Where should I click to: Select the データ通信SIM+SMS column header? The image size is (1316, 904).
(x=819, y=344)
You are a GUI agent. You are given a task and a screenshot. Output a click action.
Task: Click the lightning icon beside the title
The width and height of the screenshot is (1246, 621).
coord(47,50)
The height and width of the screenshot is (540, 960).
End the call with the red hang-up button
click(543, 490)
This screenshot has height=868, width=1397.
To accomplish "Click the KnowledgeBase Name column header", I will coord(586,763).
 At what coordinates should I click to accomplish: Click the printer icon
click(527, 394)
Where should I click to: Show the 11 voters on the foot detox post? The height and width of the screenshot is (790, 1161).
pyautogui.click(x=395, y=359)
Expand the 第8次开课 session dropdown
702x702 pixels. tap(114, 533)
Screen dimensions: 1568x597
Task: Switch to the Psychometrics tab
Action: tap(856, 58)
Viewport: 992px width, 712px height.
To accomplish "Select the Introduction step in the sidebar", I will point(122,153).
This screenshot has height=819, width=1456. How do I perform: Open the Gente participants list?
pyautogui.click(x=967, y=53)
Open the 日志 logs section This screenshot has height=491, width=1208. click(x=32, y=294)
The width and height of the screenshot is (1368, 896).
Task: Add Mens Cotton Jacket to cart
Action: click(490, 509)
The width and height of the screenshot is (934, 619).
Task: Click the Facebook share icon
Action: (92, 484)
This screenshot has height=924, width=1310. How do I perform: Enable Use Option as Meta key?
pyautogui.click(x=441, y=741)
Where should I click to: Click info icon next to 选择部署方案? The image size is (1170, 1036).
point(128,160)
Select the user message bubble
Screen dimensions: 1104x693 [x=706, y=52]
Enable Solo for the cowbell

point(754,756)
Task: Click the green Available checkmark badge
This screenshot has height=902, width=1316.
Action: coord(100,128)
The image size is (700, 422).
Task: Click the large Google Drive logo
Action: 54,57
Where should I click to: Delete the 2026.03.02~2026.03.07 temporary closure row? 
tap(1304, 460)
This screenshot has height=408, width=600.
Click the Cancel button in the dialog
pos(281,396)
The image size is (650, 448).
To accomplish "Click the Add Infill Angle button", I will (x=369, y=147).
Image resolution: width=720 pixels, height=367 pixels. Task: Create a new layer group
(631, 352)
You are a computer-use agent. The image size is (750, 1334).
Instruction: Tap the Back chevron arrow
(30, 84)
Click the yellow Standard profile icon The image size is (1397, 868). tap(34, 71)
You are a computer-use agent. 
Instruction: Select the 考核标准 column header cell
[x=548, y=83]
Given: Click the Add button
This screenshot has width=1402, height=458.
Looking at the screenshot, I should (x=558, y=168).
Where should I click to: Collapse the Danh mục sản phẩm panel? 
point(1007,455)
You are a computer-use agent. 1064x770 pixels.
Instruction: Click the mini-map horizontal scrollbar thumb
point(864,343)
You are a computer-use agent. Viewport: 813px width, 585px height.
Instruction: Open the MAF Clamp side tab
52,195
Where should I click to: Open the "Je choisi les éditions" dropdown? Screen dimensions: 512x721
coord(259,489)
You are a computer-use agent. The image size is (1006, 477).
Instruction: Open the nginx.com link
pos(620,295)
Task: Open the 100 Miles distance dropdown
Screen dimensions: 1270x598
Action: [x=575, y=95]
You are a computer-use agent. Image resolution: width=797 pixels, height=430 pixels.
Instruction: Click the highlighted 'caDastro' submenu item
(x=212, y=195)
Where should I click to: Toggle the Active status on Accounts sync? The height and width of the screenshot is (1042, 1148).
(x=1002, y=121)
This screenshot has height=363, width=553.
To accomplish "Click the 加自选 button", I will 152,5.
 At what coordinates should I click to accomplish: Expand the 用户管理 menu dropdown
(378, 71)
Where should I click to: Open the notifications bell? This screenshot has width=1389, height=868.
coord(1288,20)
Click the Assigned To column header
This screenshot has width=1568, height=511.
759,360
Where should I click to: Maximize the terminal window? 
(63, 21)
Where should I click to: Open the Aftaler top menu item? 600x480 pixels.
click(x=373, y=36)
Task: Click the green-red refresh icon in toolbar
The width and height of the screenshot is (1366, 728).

------------------------------------------------------------

▶ [Set task]
Restate all of the lines above with "cowbell" changed to "tambourine", leaving everything else untouched.

▶ [Output for this task]
Where should I click to: Select the データ通信SIM+SMS column header? The image size is (1316, 904).
(x=819, y=344)
You are a GUI agent. You are given a task and a screenshot. Output a click action.
Task: Click the lightning icon beside the title
The width and height of the screenshot is (1246, 621).
coord(47,50)
The height and width of the screenshot is (540, 960).
End the call with the red hang-up button
click(543, 490)
This screenshot has height=868, width=1397.
To accomplish "Click the KnowledgeBase Name column header", I will coord(586,763).
 At what coordinates should I click to accomplish: Click the printer icon
click(527, 394)
Where should I click to: Show the 11 voters on the foot detox post? The height and width of the screenshot is (790, 1161).
pyautogui.click(x=395, y=359)
Expand the 第8次开课 session dropdown
702x702 pixels. tap(114, 533)
Screen dimensions: 1568x597
Task: Switch to the Psychometrics tab
Action: tap(856, 58)
Viewport: 992px width, 712px height.
To accomplish "Select the Introduction step in the sidebar", I will point(122,153).
This screenshot has height=819, width=1456. How do I perform: Open the Gente participants list?
pyautogui.click(x=967, y=53)
Open the 日志 logs section This screenshot has height=491, width=1208. click(x=32, y=294)
The width and height of the screenshot is (1368, 896).
Task: Add Mens Cotton Jacket to cart
Action: click(490, 509)
The width and height of the screenshot is (934, 619).
Task: Click the Facebook share icon
Action: (92, 484)
This screenshot has height=924, width=1310. How do I perform: Enable Use Option as Meta key?
pyautogui.click(x=441, y=741)
Where should I click to: Click info icon next to 选择部署方案? The image size is (1170, 1036).
point(128,160)
Select the user message bubble
Screen dimensions: 1104x693 [x=706, y=52]
Enable Solo for the tambourine

point(754,756)
Task: Click the green Available checkmark badge
This screenshot has height=902, width=1316.
Action: coord(100,128)
The image size is (700, 422).
Task: Click the large Google Drive logo
Action: 54,57
Where should I click to: Delete the 2026.03.02~2026.03.07 temporary closure row? 
tap(1304, 460)
This screenshot has height=408, width=600.
Click the Cancel button in the dialog
pos(281,396)
The image size is (650, 448).
To accomplish "Click the Add Infill Angle button", I will (x=369, y=147).
Image resolution: width=720 pixels, height=367 pixels. Task: Create a new layer group
(631, 352)
You are a computer-use agent. The image size is (750, 1334).
Instruction: Tap the Back chevron arrow
(30, 84)
Click the yellow Standard profile icon The image size is (1397, 868). tap(34, 71)
You are a computer-use agent. 
Instruction: Select the 考核标准 column header cell
[x=548, y=83]
Given: Click the Add button
This screenshot has width=1402, height=458.
Looking at the screenshot, I should (x=558, y=168).
Where should I click to: Collapse the Danh mục sản phẩm panel? 
point(1007,455)
You are a computer-use agent. 1064x770 pixels.
Instruction: Click the mini-map horizontal scrollbar thumb
point(864,343)
You are a computer-use agent. Viewport: 813px width, 585px height.
Instruction: Open the MAF Clamp side tab
52,195
Where should I click to: Open the "Je choisi les éditions" dropdown? Screen dimensions: 512x721
coord(259,489)
You are a computer-use agent. The image size is (1006, 477).
Instruction: Open the nginx.com link
pos(620,295)
Task: Open the 100 Miles distance dropdown
Screen dimensions: 1270x598
Action: [x=575, y=95]
You are a computer-use agent. Image resolution: width=797 pixels, height=430 pixels.
Instruction: Click the highlighted 'caDastro' submenu item
(x=212, y=195)
Where should I click to: Toggle the Active status on Accounts sync? The height and width of the screenshot is (1042, 1148).
(x=1002, y=121)
This screenshot has height=363, width=553.
To accomplish "Click the 加自选 button", I will 152,5.
 At what coordinates should I click to accomplish: Expand the 用户管理 menu dropdown
(378, 71)
Where should I click to: Open the notifications bell? This screenshot has width=1389, height=868.
coord(1288,20)
Click the Assigned To column header
This screenshot has width=1568, height=511.
759,360
Where should I click to: Maximize the terminal window? 
(63, 21)
Where should I click to: Open the Aftaler top menu item? 600x480 pixels.
click(x=373, y=36)
Task: Click the green-red refresh icon in toolbar
The width and height of the screenshot is (1366, 728).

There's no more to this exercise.